##### Quoted text #####

PART 1: Welcome to Online from Jupiter 97
PART 2: What are Field Journals?
PART 3: Spotting Corrupted Computer Files - - Just Another Day
PART 4: The Spacecraft is ok. It was just a Coronal Mass Ejection
PART 5: This Week on Galileo, 2/10 - 2/16
PART 6: Subscribing/Unsubscribing: How to do it


WELCOME TO ONLINE FROM JUPITER 97

Welcome to the project that will give you and your students a direct line to the people involved with Galileo and provide you with information and resources to integrate the spacecraft into your studies. If you are new to this project, welcome - - please keep reading for more information. If you participated in the original OFJ project, conducted during the 1995-96 school year, welcome back. We hope you find this sequel as useful and enjoyable as the first project.

Over the next two months, you'll be sent a unique perspective on NASA's Galileo mission to Jupiter. Through this maillist, you'll receive frequent journals from the members of the Galileo team. These behind- -the-scenes reports will provide insights into the day-to-day work required to support this mission as it continues to provide information from the Jovian system.

##### Information shown #####

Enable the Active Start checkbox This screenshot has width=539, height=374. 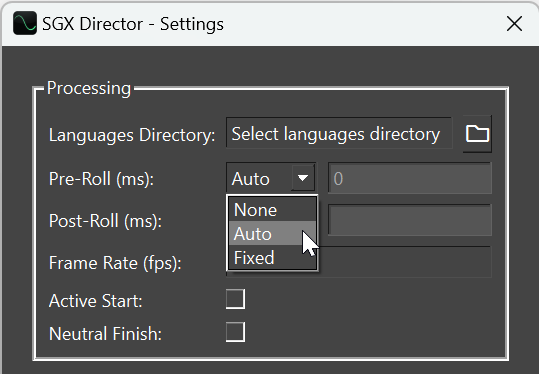[x=235, y=299]
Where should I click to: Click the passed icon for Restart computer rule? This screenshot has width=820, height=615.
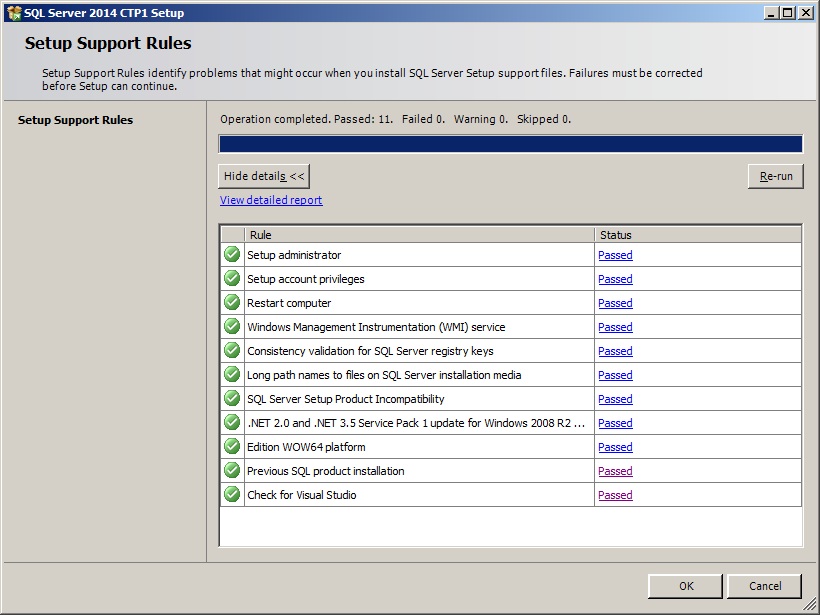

#####

__Directives__.
(a) According to the Online from Jupiter 97 newsletter, during which school year was the original OFJ project conducted?
(b) Extend the Online from Jupiter 97 newsletter beyond its final sentence, keeping its voice.

__Solved tasks__.
(a) The 1995-96 school year.

(b)
Online from Jupiter 97 includes a website housing Field Journals, biographies of new and existing Galileo team members, an image gallery, student activities, resources for teachers, and more. The website is at http://quest.arc.nasa.gov/galileo and is being updated as we write.

OFJ97 will provide special opportunities for K-12 teachers, students and others who are interested. Some resources that are provided include an imaging lesson to show students how scientists analyze images from the spacecraft, and activities related to Europa. Europa is one of the moons of Jupiter and we have two activites available involving it. The first involves students designing a spacecraft to travel to Europa and test for life and the second involves whether or not life actually exists. We are also providing teaching resources, forums for student-student and teacher-teacher interaction, and a forum for students to email questions to Galileo experts and receive answers.

You'll receive an updates-jup message like this approximately once per week.

For those unfamiliar with the Galileo mission, here is a brief introduction: Launched in 1989, the Galileo spacecraft arrived at Jupiter on December 7, 1995, and fired its main engine for 49 minutes for a successful orbit capture around Jupiter. On the same day, Galileo's atmospheric probe plunged into Jupiter's atmosphere, and relayed information on the structure and composition of the solar system's largest planet. The spacecraft's orbiter is now orbiting the giant planet, studying Jupiter and its moons (encountering one moon during each orbit), and returning a steady stream of images and scientific data.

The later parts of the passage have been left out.